It wasn't particularly cold today. In fact, it was unseasonably warm today. But for some reason, on my drive home, I was craving chili. I didn't have all the ingredients on hand for my Quinoa Chili but I did have enough ingredients to think up a new recipe. I've been meaning to find a recipe for a White Bean Chili for a while and so today, I decided to cook something up with what I had at home ... and for a first attempt, it came out really good.
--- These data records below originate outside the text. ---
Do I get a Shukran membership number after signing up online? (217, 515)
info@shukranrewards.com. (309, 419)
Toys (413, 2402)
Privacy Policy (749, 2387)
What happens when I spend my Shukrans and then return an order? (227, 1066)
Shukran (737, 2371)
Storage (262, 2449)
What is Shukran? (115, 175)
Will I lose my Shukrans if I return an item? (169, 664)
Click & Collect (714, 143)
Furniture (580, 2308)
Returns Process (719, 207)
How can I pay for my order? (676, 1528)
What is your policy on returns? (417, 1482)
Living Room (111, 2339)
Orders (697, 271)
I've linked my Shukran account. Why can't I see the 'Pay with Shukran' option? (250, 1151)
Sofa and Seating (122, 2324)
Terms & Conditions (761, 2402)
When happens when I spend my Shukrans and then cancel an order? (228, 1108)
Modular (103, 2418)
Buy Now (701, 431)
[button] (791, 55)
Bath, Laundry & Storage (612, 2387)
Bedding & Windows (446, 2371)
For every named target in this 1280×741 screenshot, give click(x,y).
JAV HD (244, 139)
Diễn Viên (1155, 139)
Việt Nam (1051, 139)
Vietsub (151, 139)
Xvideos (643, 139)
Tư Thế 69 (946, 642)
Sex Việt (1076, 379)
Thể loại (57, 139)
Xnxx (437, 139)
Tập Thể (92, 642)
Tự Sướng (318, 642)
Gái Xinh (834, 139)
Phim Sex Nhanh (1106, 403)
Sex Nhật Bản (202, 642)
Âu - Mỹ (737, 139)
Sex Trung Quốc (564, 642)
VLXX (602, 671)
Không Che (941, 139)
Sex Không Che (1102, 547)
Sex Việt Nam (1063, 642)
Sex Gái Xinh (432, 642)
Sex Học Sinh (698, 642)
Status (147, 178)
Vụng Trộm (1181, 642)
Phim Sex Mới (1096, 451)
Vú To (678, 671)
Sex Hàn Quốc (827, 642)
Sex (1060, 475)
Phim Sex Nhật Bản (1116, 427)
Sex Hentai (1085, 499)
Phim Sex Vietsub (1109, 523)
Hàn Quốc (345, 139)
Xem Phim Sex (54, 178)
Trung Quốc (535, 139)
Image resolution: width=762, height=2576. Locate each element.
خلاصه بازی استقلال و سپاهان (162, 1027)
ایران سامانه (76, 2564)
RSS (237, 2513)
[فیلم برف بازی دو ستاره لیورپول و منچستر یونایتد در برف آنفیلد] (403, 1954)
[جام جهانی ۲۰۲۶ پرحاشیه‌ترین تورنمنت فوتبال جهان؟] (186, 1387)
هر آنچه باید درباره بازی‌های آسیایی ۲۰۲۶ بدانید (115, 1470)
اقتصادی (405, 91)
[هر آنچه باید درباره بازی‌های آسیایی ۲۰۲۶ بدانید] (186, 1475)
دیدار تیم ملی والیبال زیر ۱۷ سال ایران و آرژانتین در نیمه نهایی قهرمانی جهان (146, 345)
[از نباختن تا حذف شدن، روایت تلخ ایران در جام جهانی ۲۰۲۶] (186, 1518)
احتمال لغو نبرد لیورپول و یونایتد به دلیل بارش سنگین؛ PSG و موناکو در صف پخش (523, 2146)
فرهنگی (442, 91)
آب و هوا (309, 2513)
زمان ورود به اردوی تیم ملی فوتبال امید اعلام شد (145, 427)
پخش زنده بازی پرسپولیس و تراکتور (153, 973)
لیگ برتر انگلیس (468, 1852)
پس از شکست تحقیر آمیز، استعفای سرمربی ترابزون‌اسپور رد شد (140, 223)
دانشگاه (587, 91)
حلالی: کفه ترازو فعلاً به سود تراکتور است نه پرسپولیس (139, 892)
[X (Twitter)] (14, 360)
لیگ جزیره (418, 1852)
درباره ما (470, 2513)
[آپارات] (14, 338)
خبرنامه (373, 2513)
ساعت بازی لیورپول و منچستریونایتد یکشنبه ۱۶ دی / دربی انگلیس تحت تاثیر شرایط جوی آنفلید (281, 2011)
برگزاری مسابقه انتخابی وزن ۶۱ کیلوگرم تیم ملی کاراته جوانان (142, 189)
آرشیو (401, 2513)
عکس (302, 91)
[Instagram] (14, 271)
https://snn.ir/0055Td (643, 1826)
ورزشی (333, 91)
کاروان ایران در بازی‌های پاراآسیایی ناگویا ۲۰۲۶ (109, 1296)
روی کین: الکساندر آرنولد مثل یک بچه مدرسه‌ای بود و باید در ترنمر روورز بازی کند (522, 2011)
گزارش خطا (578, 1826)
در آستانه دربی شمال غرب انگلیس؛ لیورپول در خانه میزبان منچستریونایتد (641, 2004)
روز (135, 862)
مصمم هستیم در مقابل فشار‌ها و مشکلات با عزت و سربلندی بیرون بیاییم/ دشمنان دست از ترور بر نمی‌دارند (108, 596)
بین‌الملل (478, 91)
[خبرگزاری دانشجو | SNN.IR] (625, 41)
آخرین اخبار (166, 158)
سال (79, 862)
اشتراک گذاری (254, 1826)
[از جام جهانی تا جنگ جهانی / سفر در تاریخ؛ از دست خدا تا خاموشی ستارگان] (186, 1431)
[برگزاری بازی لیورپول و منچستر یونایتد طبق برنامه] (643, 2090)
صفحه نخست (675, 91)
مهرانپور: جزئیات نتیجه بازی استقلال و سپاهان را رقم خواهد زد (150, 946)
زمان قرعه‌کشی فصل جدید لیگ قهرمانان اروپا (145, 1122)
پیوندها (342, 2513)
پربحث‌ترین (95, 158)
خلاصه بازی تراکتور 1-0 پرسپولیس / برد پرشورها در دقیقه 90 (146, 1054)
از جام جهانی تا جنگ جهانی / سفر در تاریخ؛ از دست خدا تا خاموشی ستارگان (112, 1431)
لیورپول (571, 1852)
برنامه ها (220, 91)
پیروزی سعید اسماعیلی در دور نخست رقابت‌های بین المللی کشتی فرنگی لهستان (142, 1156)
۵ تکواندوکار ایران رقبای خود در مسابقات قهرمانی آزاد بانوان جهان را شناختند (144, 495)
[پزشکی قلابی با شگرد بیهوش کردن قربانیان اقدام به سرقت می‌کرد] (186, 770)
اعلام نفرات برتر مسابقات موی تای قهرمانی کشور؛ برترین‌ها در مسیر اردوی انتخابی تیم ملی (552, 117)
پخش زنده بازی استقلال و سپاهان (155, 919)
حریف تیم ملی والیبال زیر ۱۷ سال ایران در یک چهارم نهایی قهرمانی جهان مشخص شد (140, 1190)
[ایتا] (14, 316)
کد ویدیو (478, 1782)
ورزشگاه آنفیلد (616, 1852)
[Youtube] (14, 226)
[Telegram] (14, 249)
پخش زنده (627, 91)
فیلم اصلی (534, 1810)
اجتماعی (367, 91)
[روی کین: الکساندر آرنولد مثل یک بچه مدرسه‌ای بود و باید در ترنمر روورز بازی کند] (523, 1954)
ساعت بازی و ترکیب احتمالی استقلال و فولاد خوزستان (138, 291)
Tony loved it enough that he wants to take leftovers for lunch :)
Prep Time: 20-25 min
Chunky White Bean Chili |
Ingredients (4 Servings):
- 1 cup white Quinoa, rinsed and drained
- 2 x 15oz cans of Butter Beans, drained and rinsed
- 2 Russet Potatoes, diced
- 3 tbsp Dried Minced Onions (or a medium white onion, diced)
- 1 tbsp Minced Garlic
- 2 tbsp Dried Cilantro
- 6 cups of Water or Home-made Vegetable Broth
- 2 cubes Knorr Vegetarian Vegetable Bouillon
- Salt & Pepper, to taste
Directions:
Bring water or broth to boil in a deep pot. Add all ingredients, bring to a boil and simmer for 15-20 min until potatoes are tender and the Quinoa releases its germ rings. Taste test for salt/pepper. Serve simmering hot!!
Non-Chunky :) White Bean Chili, with extra broth, if you like it soupy! |
Nutrition Facts (Per Serving)*: Calories 440 (Fat Calories 36)
* Nutrition facts are provided for the water option as vegetable broth calorie content can vary.